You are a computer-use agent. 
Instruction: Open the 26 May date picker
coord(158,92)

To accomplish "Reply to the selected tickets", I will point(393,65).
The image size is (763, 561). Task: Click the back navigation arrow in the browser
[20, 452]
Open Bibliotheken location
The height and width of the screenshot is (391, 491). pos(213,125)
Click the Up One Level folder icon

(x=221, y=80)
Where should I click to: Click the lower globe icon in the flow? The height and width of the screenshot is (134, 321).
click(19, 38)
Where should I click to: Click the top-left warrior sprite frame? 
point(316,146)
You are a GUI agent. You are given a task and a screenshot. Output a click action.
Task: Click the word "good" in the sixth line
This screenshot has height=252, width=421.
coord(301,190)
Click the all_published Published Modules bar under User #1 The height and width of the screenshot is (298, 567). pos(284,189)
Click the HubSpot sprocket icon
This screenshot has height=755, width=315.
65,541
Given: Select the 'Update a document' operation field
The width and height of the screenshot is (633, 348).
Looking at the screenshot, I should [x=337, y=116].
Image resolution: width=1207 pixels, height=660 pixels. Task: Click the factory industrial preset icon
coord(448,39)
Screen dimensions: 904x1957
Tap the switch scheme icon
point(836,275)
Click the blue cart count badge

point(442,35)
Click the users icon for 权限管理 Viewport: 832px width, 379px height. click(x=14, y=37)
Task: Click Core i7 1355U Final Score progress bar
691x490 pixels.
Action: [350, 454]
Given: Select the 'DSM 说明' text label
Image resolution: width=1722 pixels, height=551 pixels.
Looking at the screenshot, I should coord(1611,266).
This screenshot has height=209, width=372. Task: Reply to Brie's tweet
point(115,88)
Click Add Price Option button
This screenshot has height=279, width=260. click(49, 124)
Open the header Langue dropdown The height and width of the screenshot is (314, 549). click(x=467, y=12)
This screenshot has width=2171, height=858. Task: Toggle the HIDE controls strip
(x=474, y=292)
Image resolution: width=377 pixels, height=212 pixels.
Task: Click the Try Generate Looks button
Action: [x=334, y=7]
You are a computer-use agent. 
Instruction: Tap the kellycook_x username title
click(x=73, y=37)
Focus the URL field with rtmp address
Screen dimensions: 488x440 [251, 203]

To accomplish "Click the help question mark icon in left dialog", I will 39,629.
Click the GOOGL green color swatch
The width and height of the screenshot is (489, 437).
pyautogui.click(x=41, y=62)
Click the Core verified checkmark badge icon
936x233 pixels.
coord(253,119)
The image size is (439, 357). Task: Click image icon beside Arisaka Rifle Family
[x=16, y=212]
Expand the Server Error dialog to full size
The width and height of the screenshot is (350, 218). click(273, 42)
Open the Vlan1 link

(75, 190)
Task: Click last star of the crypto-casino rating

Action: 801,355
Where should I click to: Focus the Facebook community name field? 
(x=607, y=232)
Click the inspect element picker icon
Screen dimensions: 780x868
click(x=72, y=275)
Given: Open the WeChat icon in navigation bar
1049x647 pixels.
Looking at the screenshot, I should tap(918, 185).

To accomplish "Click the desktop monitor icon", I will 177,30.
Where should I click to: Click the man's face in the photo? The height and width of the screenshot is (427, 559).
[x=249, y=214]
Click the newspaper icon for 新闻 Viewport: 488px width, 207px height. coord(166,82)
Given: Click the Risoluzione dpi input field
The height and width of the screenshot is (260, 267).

#### YOUR ASSIGNMENT
Repeat the listing exactly, leaving nothing out.

#### REPLY TO THE EXERCISE
You are a computer-use agent. 
Instruction: Open the 26 May date picker
coord(158,92)

To accomplish "Reply to the selected tickets", I will point(393,65).
The image size is (763, 561). Task: Click the back navigation arrow in the browser
[20, 452]
Open Bibliotheken location
The height and width of the screenshot is (391, 491). pos(213,125)
Click the Up One Level folder icon

(x=221, y=80)
Where should I click to: Click the lower globe icon in the flow? The height and width of the screenshot is (134, 321).
click(19, 38)
Where should I click to: Click the top-left warrior sprite frame? 
point(316,146)
You are a GUI agent. You are given a task and a screenshot. Output a click action.
Task: Click the word "good" in the sixth line
This screenshot has height=252, width=421.
coord(301,190)
Click the all_published Published Modules bar under User #1 The height and width of the screenshot is (298, 567). pos(284,189)
Click the HubSpot sprocket icon
This screenshot has height=755, width=315.
65,541
Given: Select the 'Update a document' operation field
The width and height of the screenshot is (633, 348).
Looking at the screenshot, I should [x=337, y=116].
Image resolution: width=1207 pixels, height=660 pixels. Task: Click the factory industrial preset icon
coord(448,39)
Screen dimensions: 904x1957
Tap the switch scheme icon
point(836,275)
Click the blue cart count badge

point(442,35)
Click the users icon for 权限管理 Viewport: 832px width, 379px height. click(x=14, y=37)
Task: Click Core i7 1355U Final Score progress bar
691x490 pixels.
Action: [350, 454]
Given: Select the 'DSM 说明' text label
Image resolution: width=1722 pixels, height=551 pixels.
Looking at the screenshot, I should coord(1611,266).
This screenshot has height=209, width=372. Task: Reply to Brie's tweet
point(115,88)
Click Add Price Option button
This screenshot has height=279, width=260. click(49, 124)
Open the header Langue dropdown The height and width of the screenshot is (314, 549). click(x=467, y=12)
This screenshot has width=2171, height=858. Task: Toggle the HIDE controls strip
(x=474, y=292)
Image resolution: width=377 pixels, height=212 pixels.
Task: Click the Try Generate Looks button
Action: [x=334, y=7]
You are a computer-use agent. 
Instruction: Tap the kellycook_x username title
click(x=73, y=37)
Focus the URL field with rtmp address
Screen dimensions: 488x440 [251, 203]

To accomplish "Click the help question mark icon in left dialog", I will 39,629.
Click the GOOGL green color swatch
The width and height of the screenshot is (489, 437).
pyautogui.click(x=41, y=62)
Click the Core verified checkmark badge icon
936x233 pixels.
coord(253,119)
The image size is (439, 357). Task: Click image icon beside Arisaka Rifle Family
[x=16, y=212]
Expand the Server Error dialog to full size
The width and height of the screenshot is (350, 218). click(273, 42)
Open the Vlan1 link

(75, 190)
Task: Click last star of the crypto-casino rating

Action: 801,355
Where should I click to: Focus the Facebook community name field? 
(x=607, y=232)
Click the inspect element picker icon
Screen dimensions: 780x868
click(x=72, y=275)
Given: Open the WeChat icon in navigation bar
1049x647 pixels.
Looking at the screenshot, I should tap(918, 185).

To accomplish "Click the desktop monitor icon", I will 177,30.
Where should I click to: Click the man's face in the photo? The height and width of the screenshot is (427, 559).
[x=249, y=214]
Click the newspaper icon for 新闻 Viewport: 488px width, 207px height. coord(166,82)
Given: Click the Risoluzione dpi input field
The height and width of the screenshot is (260, 267).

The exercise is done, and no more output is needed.